While many felt the interview made him seem awkward and isolated at the time, in retrospect Prince comes off as unexpectedly normal and even lonely, as he acknowledges that his fame had cut him off from a lot of his friends and his bandmates (the latter of whom he went on to say he loved more than any band he’d ever been with, even though he’d fire all of them but one, without notice, within a year).

“Sometimes it gets lonely here,” he acknowledged. “To be perfectly honest, I wish more of my friends would come by. A lot of the time they think I don’t want to be bothered.”

He responded vigorously to the negative reaction his album had received. “Do you know how easy it would have been to open ‘Around the World in a Day’ with the guitar solo that’s on the end of ‘Let’s Go Crazy’?,” he said heatedly. “Do you know how easy it would have been to just put it in a different key? That would have shut everybody up who said the album wasn’t half as powerful. I don’t want to make an album like the earlier ones. Wouldn’t it be cool to be able to put your albums back to back and not get bored?”

And that, presumably, was his end game: a reset.

Prince would be back onstage exactly two months after that “last” performance at the Orange Bowl, playing a loose birthday concert with the Revolution in Minneapolis. By the time of the Rolling Stone interview, he was already deep into the next chapter of his career. Constantly writing and recording, he’d completed work on an early version of his next album, “Parade,” as well as several side projects, and would soon depart for the south of France to shoot his next film, “Under the Cherry Moon.” The film was a box-office and creative disaster, but the album was a hit, thanks to one of his all-time classic singles, “Kiss” — and he’d launch his next tour just over a year after the Orange Bowl. The period that followed was arguably the most creative of his entire career, climaxing with his 1987 masterpiece “Sign O’ the Times,” which spawned another No. 1 single with “U Got the Look.”

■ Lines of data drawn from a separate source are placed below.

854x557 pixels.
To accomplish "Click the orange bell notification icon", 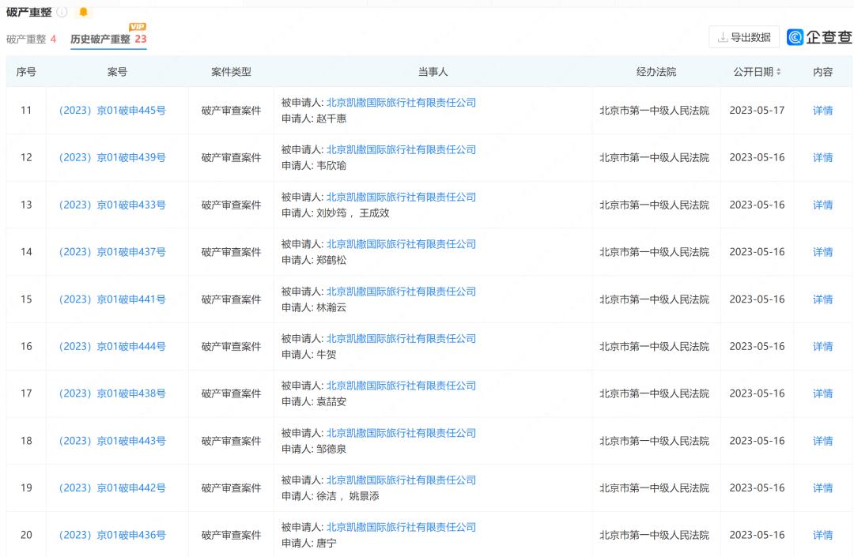I will (83, 12).
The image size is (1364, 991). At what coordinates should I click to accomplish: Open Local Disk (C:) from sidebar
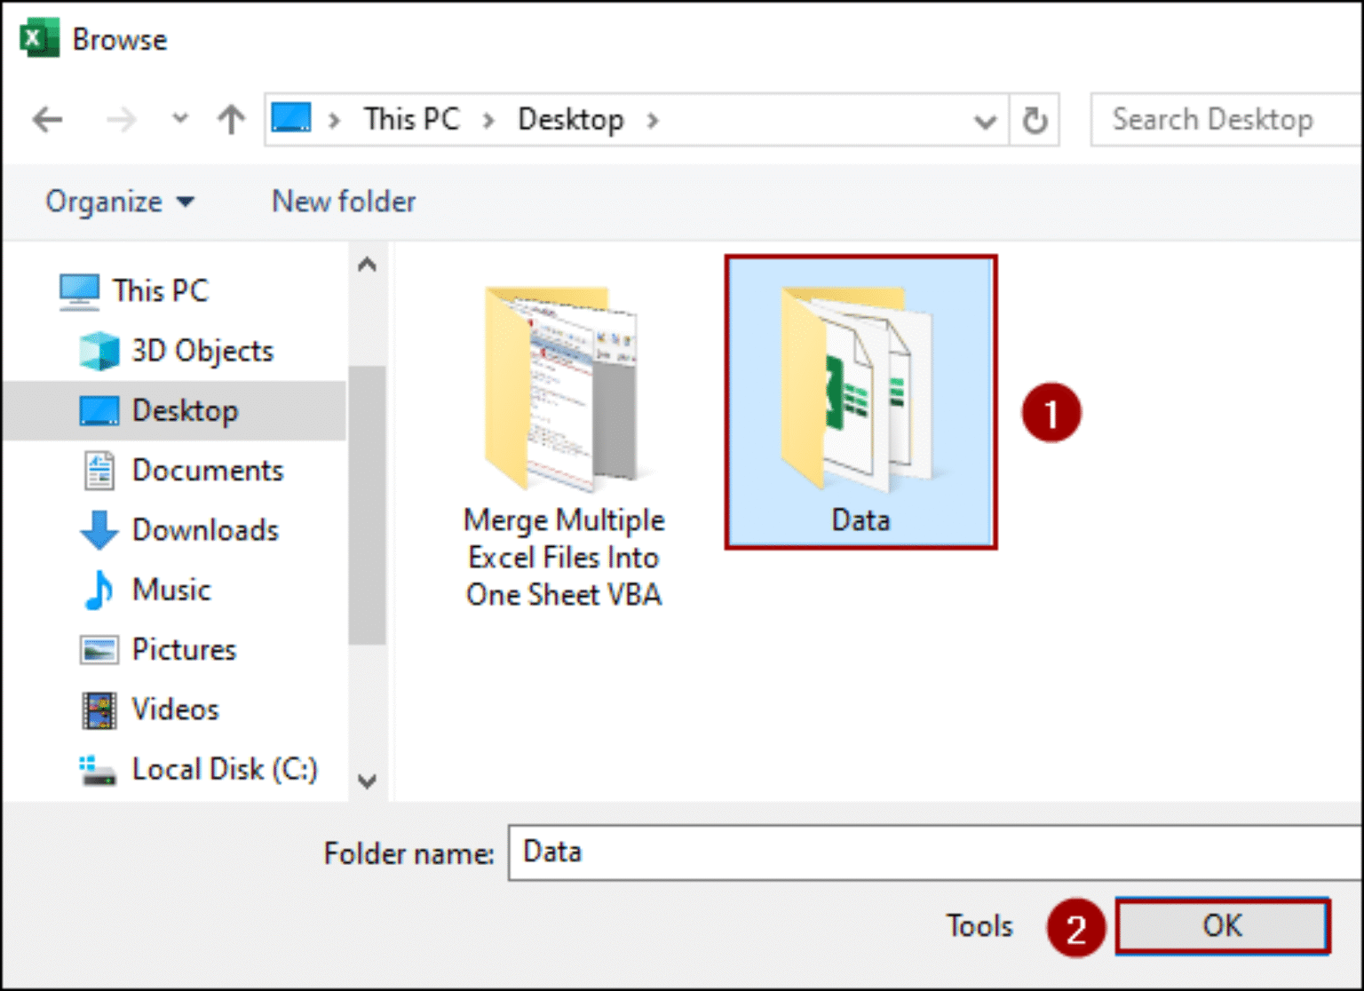point(98,769)
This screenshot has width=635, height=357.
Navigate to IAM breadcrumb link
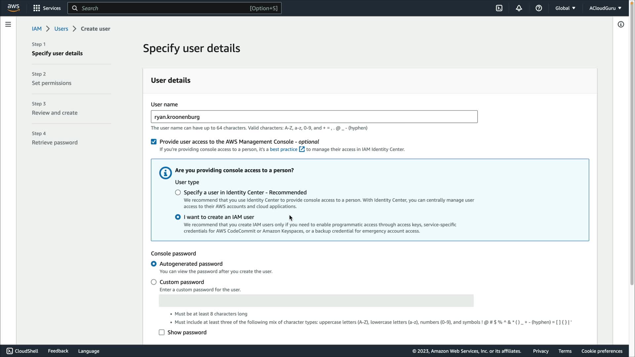pyautogui.click(x=37, y=29)
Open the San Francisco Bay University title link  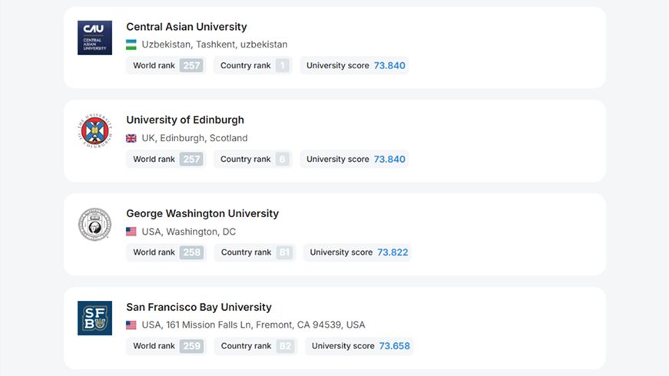[x=199, y=307]

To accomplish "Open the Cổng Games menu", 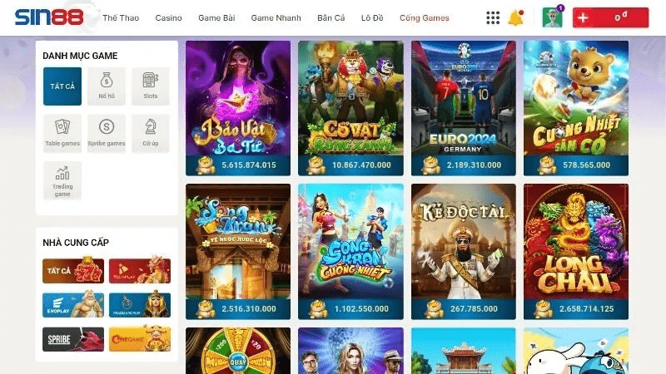I will [x=425, y=17].
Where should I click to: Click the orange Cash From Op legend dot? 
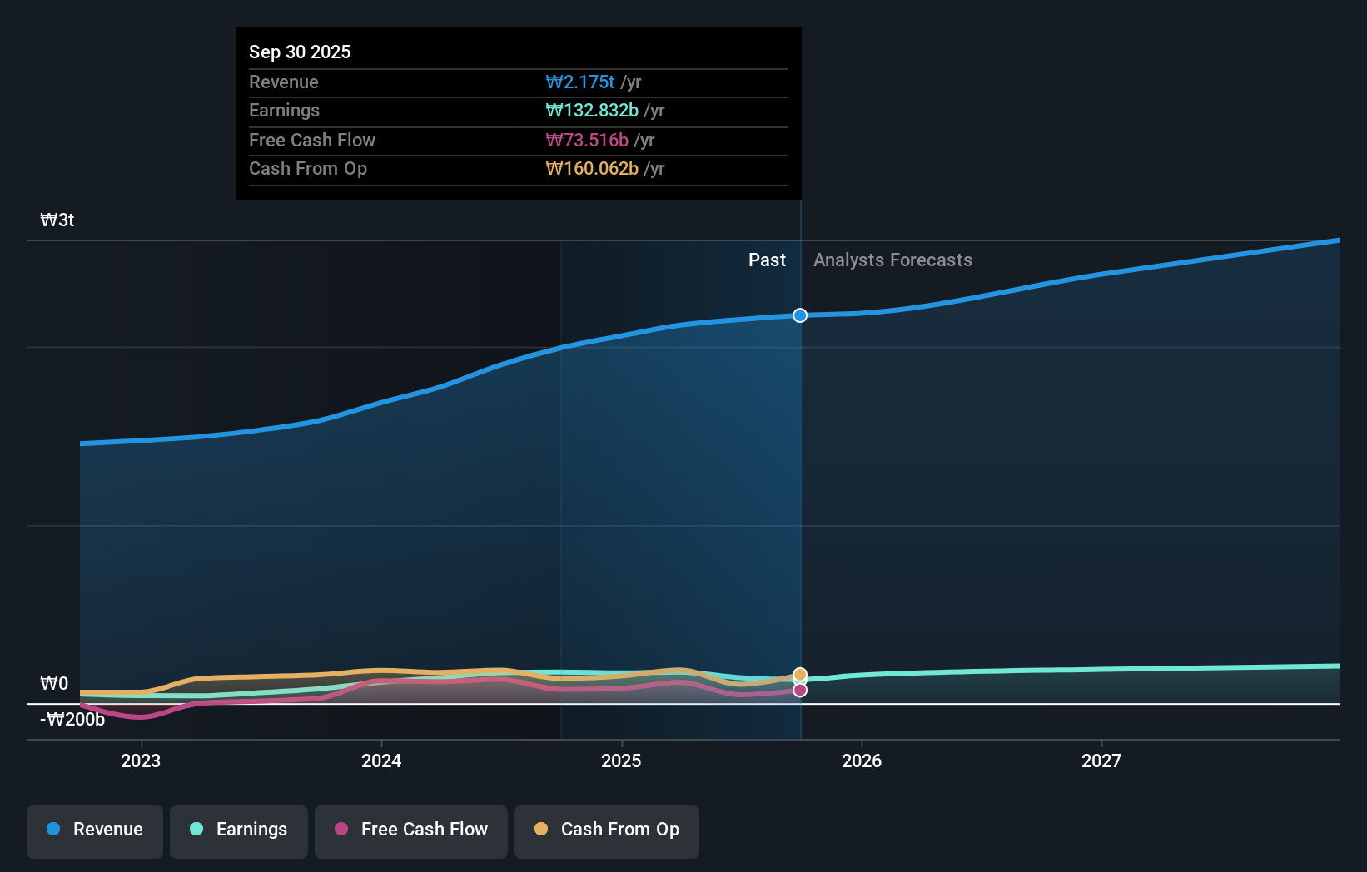pos(542,830)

Prince’s cat-and-mouse game with fame would continue for the rest of his career. Sometimes he embraced it wholeheartedly, like with 1991’s multiplatinum “Diamonds and Pearls” album and his triumphant 2004 “Musicology” tour. At others, he seemed to distance himself from it as much as possible, releasing many mediocre or just plain terrible albums, refusing to play hits in concert for the decade leading up “Musicology,” and with strange looks and statements that made his ‘80s oddness seem ordinary. Prince could make it very, very challenging to be a fan, and while relatively few of the millions who’d come on board during his early career stayed with him, nearly a million and a half came back for that 2004 tour alone, not to mention the 200-ish shows he’d play after that.

And for sometimes better and often worse, no matter what he sounded or looked like, it very rarely was like what he’d done before.

“A great source of inspiration for me has been the notion that creating new music is like meeting a new friend,” he said when accepting a lifetime-achievement American Music Award in 1990. “And with that in mind, I tend to try to create something I’ve never seen before. I guess I like surprises,” he smiled at the crowd. “I hope you do too.”

Key sources: Alan Light’s “Let’s Go Crazy: Prince and the Making of ‘Purple Rain,’” Per Nilsen’s “Prince: A Documentary” and Duane Tudahl’s “Prince and the ‘Purple Rain’ Era Studio Sessions 1983 and 1984.”